__Data records__
↓↓↓
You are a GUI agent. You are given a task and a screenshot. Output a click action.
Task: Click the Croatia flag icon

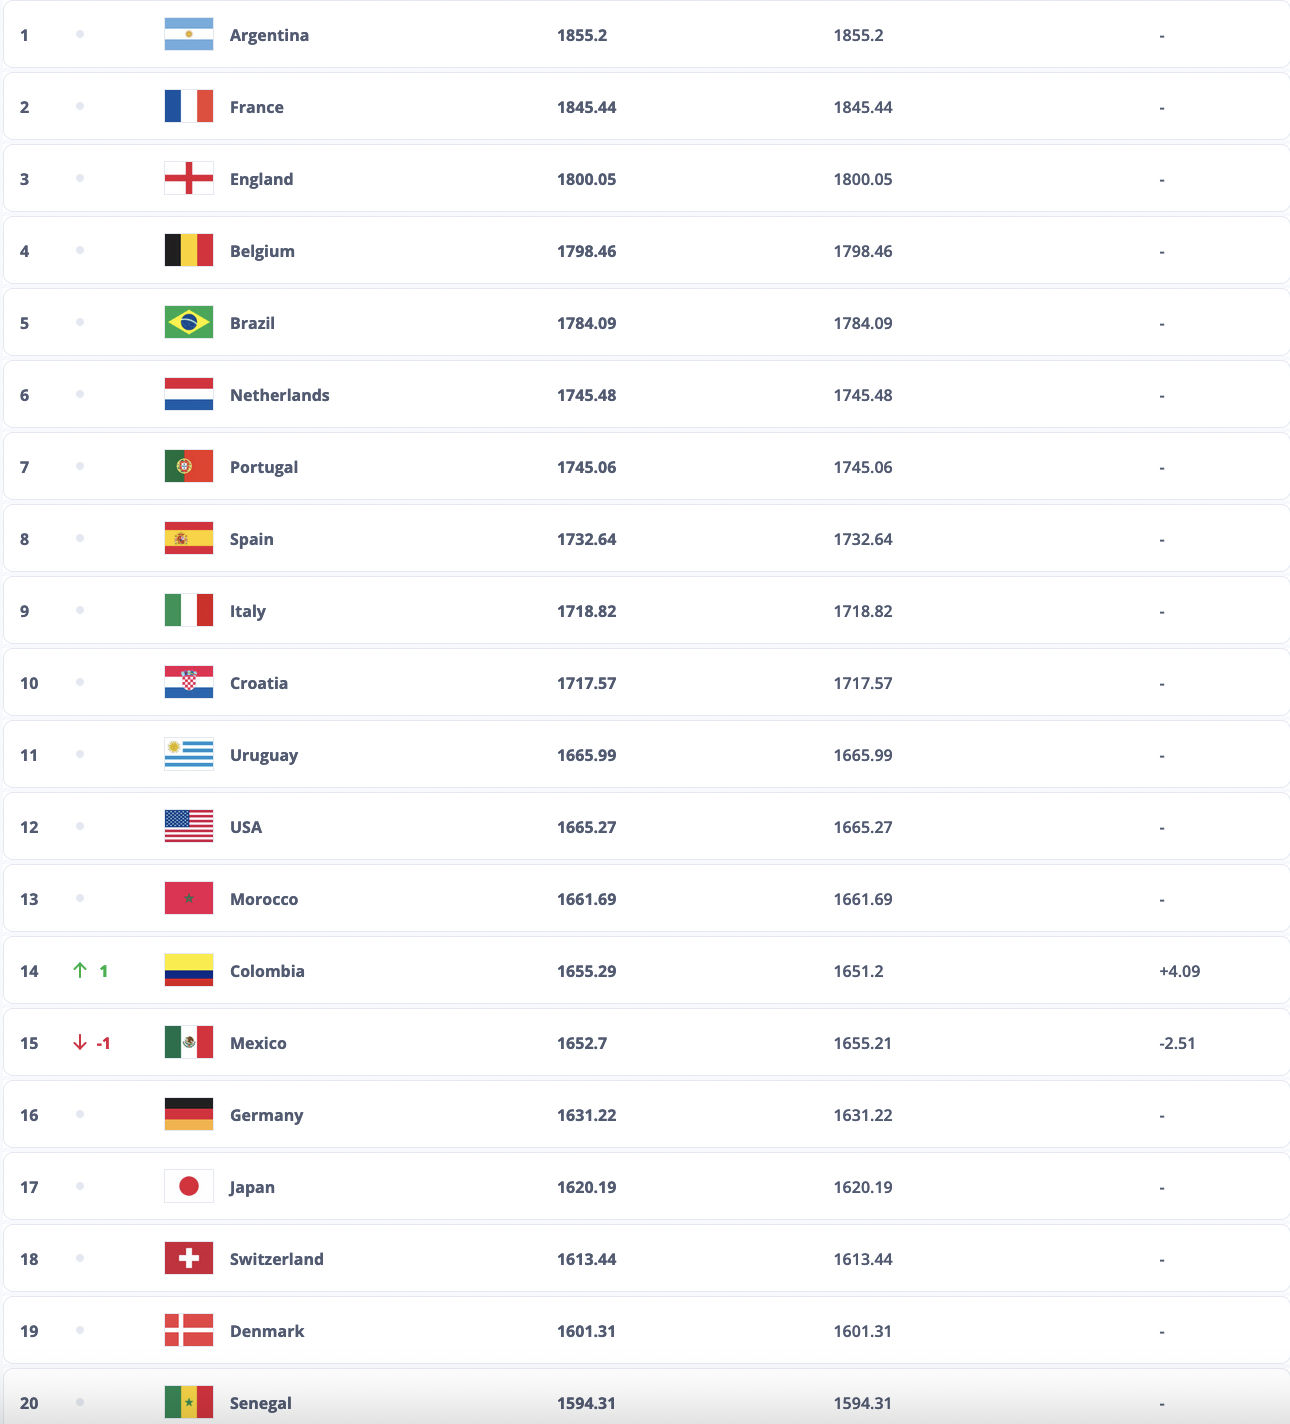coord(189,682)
↑↑↑
↓↓↓
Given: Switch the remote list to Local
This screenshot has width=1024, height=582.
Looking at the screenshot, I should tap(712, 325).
↑↑↑
__Exercise goal__
Copy out the listing lines word for word, starting with the line containing "Given: Switch the remote list to Local" and going on through the line containing "Looking at the", with both of those lines included.

__Response below__
Given: Switch the remote list to Local
This screenshot has width=1024, height=582.
Looking at the screenshot, I should tap(712, 325).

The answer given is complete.